Accessing the GPPPL also resulted in increased confidence through providing reassurance around patients’ psychosocial complexity. Consistent with existing evidence (Braillard et al. 2018; McCallum and MacDonald 2021), our GPs experienced the emotional burden of dealing with patients’ complex psychosocial circumstances; furthermore, our results suggest that this burden is exacerbated when GPs deal with specific at-risk patient cohorts. In this context, accessing the GPPPL reassured GPs that they were making the ‘right’ decisions about their ‘anxiety-provoking’ patients.
Our data add to existing evidence that professional networks operate as a protecting factor against the greater isolation experienced by GPs in rural areas (Clough et al. 2020). We posit that the underlying mechanism through which the GPPPL may support GP workload is through distributing some of the burden of responsibility rural GPs experience. A service, such as the GPPPL, creates de facto multidisciplinary teams, effectively distributing agency and helping GPs negotiate the uncertainty and unpredictability of complex consultations (Innes et al. 2005).
The GPPPL was operated by local psychiatrists who are known to the GPs, and provide specialty care for the same population and, thus, have a stake in bolstering the capacity of GPs to manage mental health and AOD issues in the primary care setting. The value that rural GPs attach to accessing a locally-based specialist warrants further investigation, and has implications for the implementation of similar services in rural settings with similar workforce configuration and functioning.

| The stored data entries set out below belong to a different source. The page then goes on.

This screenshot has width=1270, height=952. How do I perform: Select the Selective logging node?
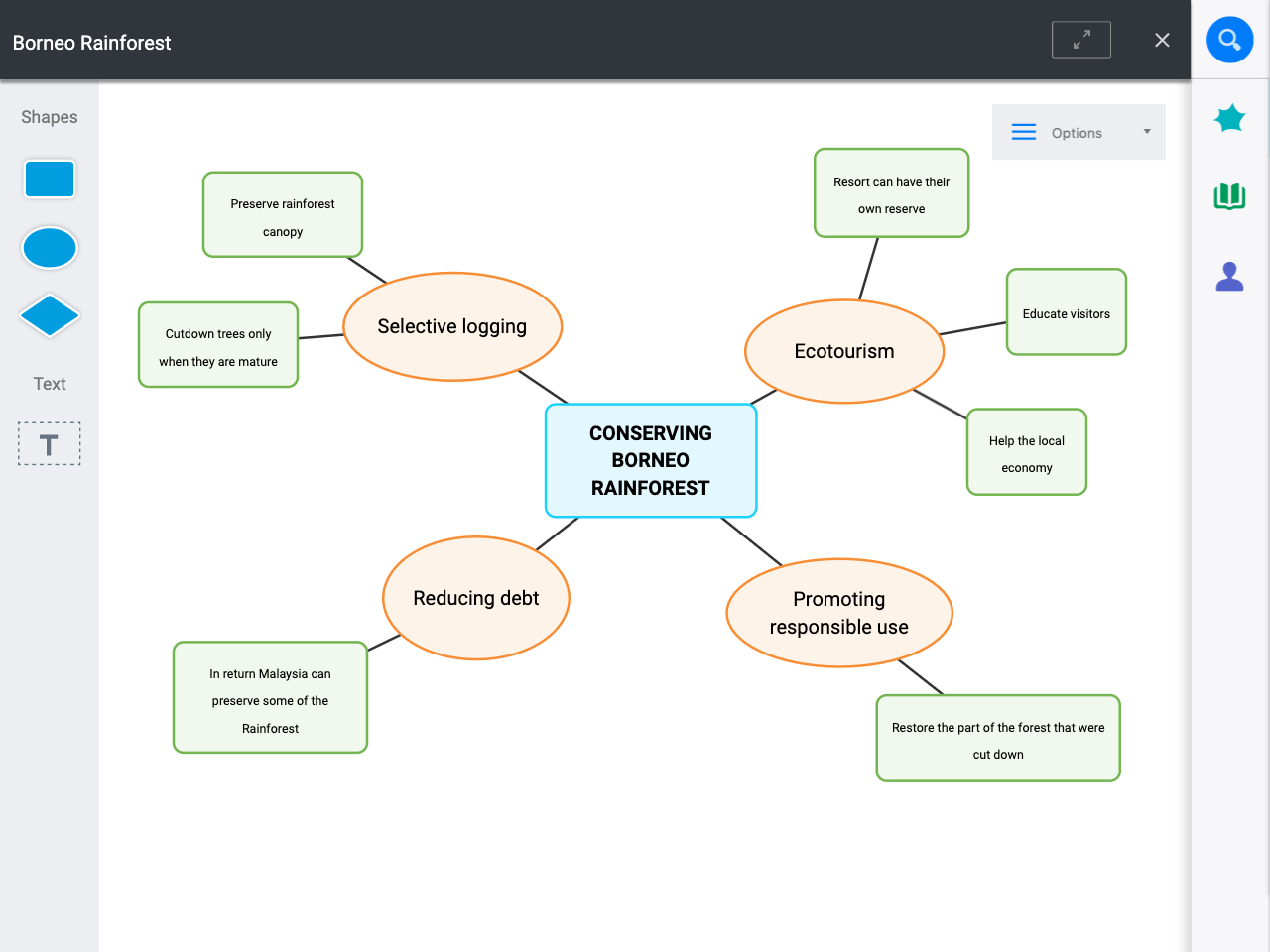tap(452, 325)
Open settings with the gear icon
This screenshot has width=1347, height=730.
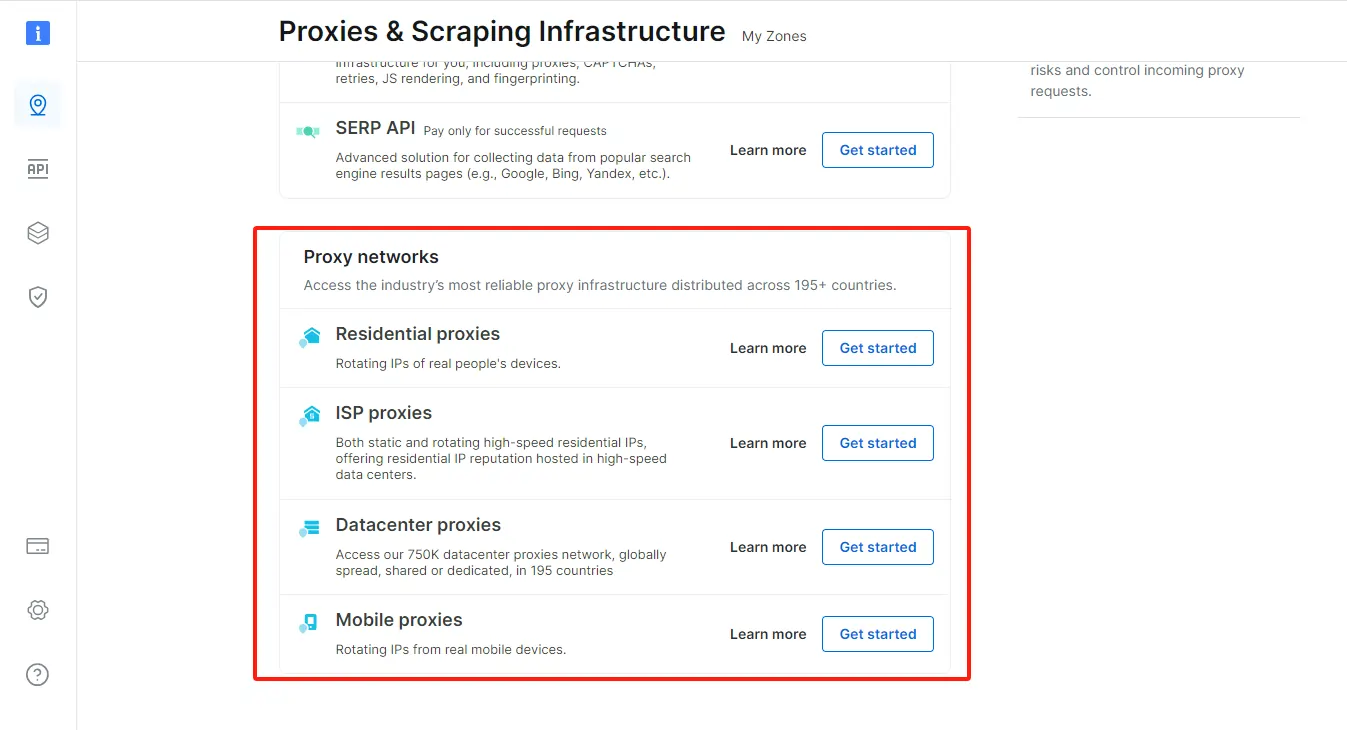coord(37,610)
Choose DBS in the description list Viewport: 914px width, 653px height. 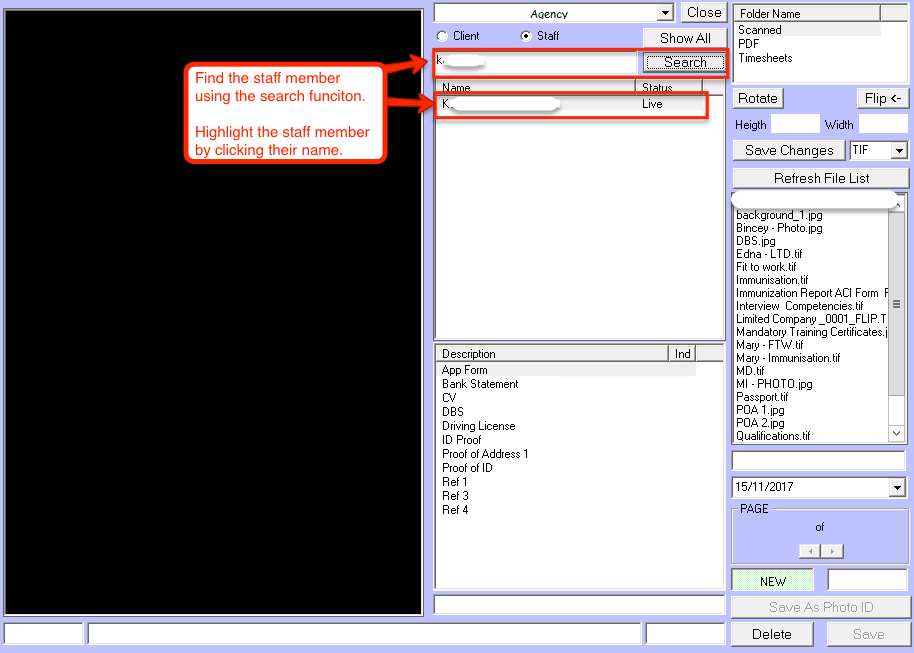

Our findings add to the scarce literature on telephone-based specialist consultation services for GPs in Australia. We acknowledge three limitations. First, we interviewed a small sample of self-selected GPs, and GPs who had not used the service were underrepresented, which may have biased our results; however, we used survey results from a larger sample to triangulate our data. Second, our results are drawn from GPs practicing within one specific rural locale; however, our findings provide valuable insights that are applicable to other rural settings characterised by resource constraints. Third, the addition of AOD issues to the statements on perceived overall impact (absent on the statements on perceived impact on individual patient management) might have affected our survey results.
Our results suggest that a service, such as the GPPPL, operated by trusted, local psychiatrists with knowledge of the local mental health ecosystem of support, can reduce rural GP workload through building confidence and strengthening personal agency in mental health and AOD issues, helping GPs navigate the ethical and clinical labyrinth of managing patient complexity in rural settings.
Data availability
The data that support this study will be shared upon reasonable request to the corresponding author.
Declaration of funding
The WA Primary Health Alliance co-funded the trial of the GPPPL. This research did not receive any specific funding.
Acknowledgements
We acknowledge all survey and interview participants. We also acknowledge all the GPPPL psychiatrists.